> **WRITTEN INSTRUCTION**
Edit the passage on international collaboration in AI from "To explore the" through "to each other.", putting "dependent variable" in place of "response variable", and give that stretch again.

> **DOCUMENT TEXT**
· · · · ·

Measuring the degree of international collaboration between countries

To quantify the strength of collaboration ties between country pairs, in the light of previous studies (Gui et al., 2018, 2019; Parreira et al., 2017; Shi et al., 2020), we here adopt the Jaccard similarity coefficient, which can capture the degree of overlap of two countries’ scientific research in the AI discipline. Thus, for a given country pair (i, j), the degree of international collaboration (DIC) in AI between them is calculated by:

$${DIC}_{ij}=\frac{{C}_{ij}}{{C}_{i}+{C}_{j}-{C}_{ij}},{DIC}_{ij}\in \left[\mathrm{0,1}\right]$$
(5)

where \({C}_{i}\) and \({C}_{j}\) indicate the number of AI papers produced by the country \(i\) and country \(j\), respectively; and \({C}_{ij}\) represents the number of AI papers jointly collaborated by the two countries. A larger the Jaccard similarity coefficient indicates a stronger degree of collaboration tie between the two countries. The value of DIC ranges from 0 and 1; and DIC = 1 represents that all AI papers produced by the country pair were in collaboration with each other, while DIC = 0 represents none of the AI papers were collaborated by the country pair.

In addition, we also analyze the international collaboration in the field of AI using the method of social network analysis. We construct a collaboration network in AI among all countries in our dataset, whose nodes are countries and edges represent the collaboration relationships between countries. We quantify the importance of a country in AI collaboration by using the relative degree centrality (RDC), which was employed to assess the significance of countries in collaborative networks with different scales (G. Zhang et al., 2014). Specifically, for a given county i, the relative degree centrality of it can be represented by:

$${\mathrm{RDC}}_{i}=\frac{{\mathrm{DC}}_{i}}{N-1}=\frac{{\sum }_{j=1}^{N-1}{e}_{ij}}{N-1},$$
(6)

where \({e}_{ij}\) is 0 or 1, and \({e}_{ij}\) =1 indicates there is an edge between country \(i\) and country \(j\), vice versa. The DCi means the number of connections of the country i, and (N -1) represent the total number of countries (nodes) in the network, which is used for normalization (X. Zhang & Chai, 2019).

Regression analysis

To explore the potential relationships between international collaboration and the five types of distance factors in the field of AI, we model the degree of international collaboration (DIC) between countries as the response variable using two regression analysis. Considering that the values of DIC range from 0 to 1, and more than half of them are 0, we choose the model of zero inflated beta regression (ZIBeta) (Ospina & Ferrari, 2012; Parreira et al., 2017). Besides, we compare our results with a standard multiple regression model (i.e., Ordinary Least Squares, OLS), which is the most used regression model in research fields, such as econometrics and scientometrics. All the explanatory variables are rescaled between 0 and 1 using min–max normalization before the regression to make partial coefficients comparable to each other.

· · · · ·

> **EXTRACTED INFORMATION**
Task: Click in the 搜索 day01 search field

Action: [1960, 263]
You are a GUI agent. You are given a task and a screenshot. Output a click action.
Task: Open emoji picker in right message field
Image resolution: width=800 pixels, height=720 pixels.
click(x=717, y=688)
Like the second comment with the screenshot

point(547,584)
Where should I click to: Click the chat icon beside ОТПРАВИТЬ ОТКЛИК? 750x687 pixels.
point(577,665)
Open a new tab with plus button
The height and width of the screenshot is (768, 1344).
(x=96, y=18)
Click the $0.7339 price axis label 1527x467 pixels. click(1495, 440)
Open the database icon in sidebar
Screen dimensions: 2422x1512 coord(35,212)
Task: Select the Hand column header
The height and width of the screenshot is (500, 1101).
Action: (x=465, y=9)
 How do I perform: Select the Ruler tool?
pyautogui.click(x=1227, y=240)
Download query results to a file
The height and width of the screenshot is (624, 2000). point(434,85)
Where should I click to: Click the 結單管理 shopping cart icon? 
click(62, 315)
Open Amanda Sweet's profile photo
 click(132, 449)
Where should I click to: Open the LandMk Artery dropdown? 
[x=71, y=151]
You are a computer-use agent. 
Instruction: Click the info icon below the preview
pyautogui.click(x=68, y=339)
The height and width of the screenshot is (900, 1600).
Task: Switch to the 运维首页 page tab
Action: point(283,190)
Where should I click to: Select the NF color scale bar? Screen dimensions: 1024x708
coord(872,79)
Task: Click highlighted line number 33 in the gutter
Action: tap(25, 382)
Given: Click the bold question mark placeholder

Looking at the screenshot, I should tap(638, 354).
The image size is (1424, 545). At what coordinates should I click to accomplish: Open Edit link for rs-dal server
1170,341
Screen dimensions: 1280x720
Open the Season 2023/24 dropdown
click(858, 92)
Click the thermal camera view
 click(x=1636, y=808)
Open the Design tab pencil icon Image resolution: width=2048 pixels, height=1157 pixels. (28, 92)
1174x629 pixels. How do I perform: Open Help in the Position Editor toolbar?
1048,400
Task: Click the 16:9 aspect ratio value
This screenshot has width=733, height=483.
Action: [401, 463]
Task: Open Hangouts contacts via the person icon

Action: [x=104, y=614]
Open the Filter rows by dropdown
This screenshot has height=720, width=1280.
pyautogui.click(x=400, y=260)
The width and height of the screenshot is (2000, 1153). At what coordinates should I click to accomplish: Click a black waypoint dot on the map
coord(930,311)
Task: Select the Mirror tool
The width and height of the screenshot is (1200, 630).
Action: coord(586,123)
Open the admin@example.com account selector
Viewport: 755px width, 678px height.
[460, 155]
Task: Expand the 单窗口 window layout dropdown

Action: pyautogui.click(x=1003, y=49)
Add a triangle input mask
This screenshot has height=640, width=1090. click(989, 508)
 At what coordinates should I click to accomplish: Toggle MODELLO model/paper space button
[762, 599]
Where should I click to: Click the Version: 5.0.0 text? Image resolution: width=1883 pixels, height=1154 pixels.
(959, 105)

· · · · ·

> **ANSWER TO THIS PROBLEM**
To explore the potential relationships between international collaboration and the five types of distance factors in the field of AI, we model the degree of international collaboration (DIC) between countries as the dependent variable using two regression analysis. Considering that the values of DIC range from 0 to 1, and more than half of them are 0, we choose the model of zero inflated beta regression (ZIBeta) (Ospina & Ferrari, 2012; Parreira et al., 2017). Besides, we compare our results with a standard multiple regression model (i.e., Ordinary Least Squares, OLS), which is the most used regression model in research fields, such as econometrics and scientometrics. All the explanatory variables are rescaled between 0 and 1 using min–max normalization before the regression to make partial coefficients comparable to each other.